[Selected excerpt]
########################################

Woman guilty in beating

The Baltimore Sun

A 32-year-old Edgewood woman convicted of beating a neighbor in a violent fracas could face up to 29 years in prison, authorities said.

A Harford County jury found Natasha Terresa Fowlkes guilty of first-degree assault of a 44-year-old man, who was beaten and stabbed in the attack and left paralyzed.

Fowlkes was also found guilty of possession of a dangerous weapon and malicious destruction of property on Thursday. After the jury returned the verdict, Fowlkes' $30,000 bond was revoked and she was sent to the Harford County Detention Center.

Fowlkes is the first to be convicted in the Nov. 25 incident in which witnesses said as many as 50 people swarmed in front of Gregory Simmons' home in the 1900 block of Eloise Lane in Edgewood, in a dispute about his 19-year-old daughter's relationship with a male.

After hearing girls arguing, Simmons testified, he came out of his home to get his family members safe inside and was attacked.

"I was on the ground, all I remember is they're stomping me on the chest - stomp, stomp - and banging me on the arms with sticks, because I'm covering my face. I couldn't move, or sit up and I can't get up," he said.

During closing arguments Thursday, Assistant State's Attorney Joel C. Muneses said Fowlkes, accompanied by family members, "definitely kicked him like a football. This was not accidental. He was bum-rushed."

Three people were injured, the door of Simmons' home was damaged and the windows of his two vehicles were smashed in the attack, Muneses said.

Fowlkes' defense attorney Timothy Streett questioned the credibility of an eyewitness, Simmons' wife. He also said there were no prints on the baseball bat used in the incident or DNA evidence linking his client to the crime.

While describing the incident as a travesty, "a free-for-all, where people were fighting for no reason," Streett said: "There is no evidence that she had anything to do with these Peyton Place problems. They're trying to bring her in because she's related to some of the people involved."

Fowlkes was on her way to do laundry when she saw a mob clustered at the house and only tried to make sure her daughter was safe, Streett said.

After three hours of deliberation, the jury disagreed with that account.

"I'm pleased with the outcome that she was found guilty of the first-degree assault against Gregory Simmons," Muneses said yesterday.

Muneses is expected to prosecute the remaining six suspects in the case, including Fowlkes' older sister and her 16-year-old daughter. Fowlkes' two nieces were acquitted last month.

Fowlkes' sentencing will be scheduled after a pre-sentencing investigation is complete.

########################################

[Recorded data]
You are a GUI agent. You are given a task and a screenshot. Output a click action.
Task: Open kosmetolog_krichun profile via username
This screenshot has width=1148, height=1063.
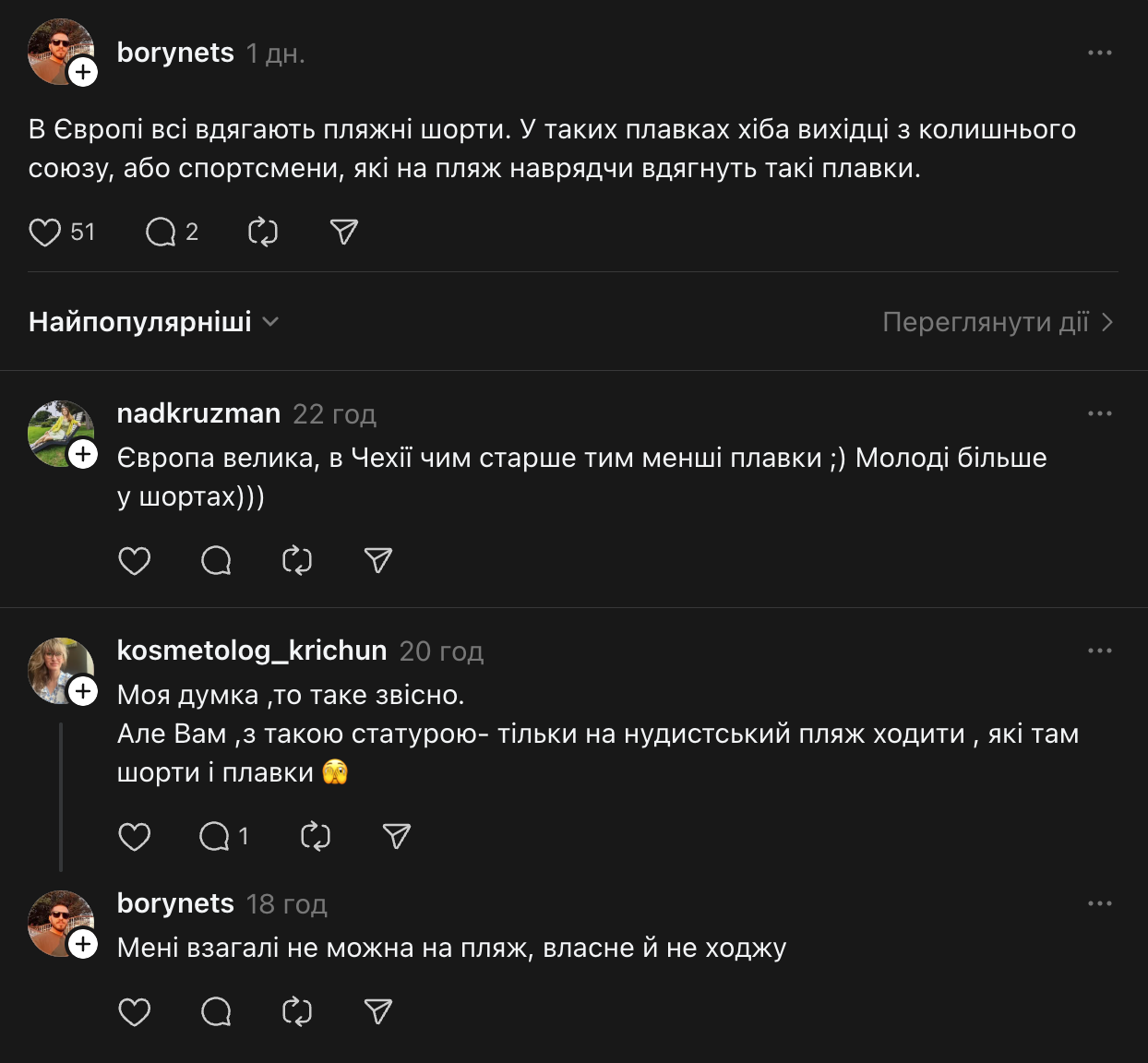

########################################

[How to complete this task]
List every offense the jury found Fowlkes guilty of in the news article about the Edgewood beating above.

[Response to the exercise]
- First-degree assault
- Possession of a dangerous weapon
- Malicious destruction of property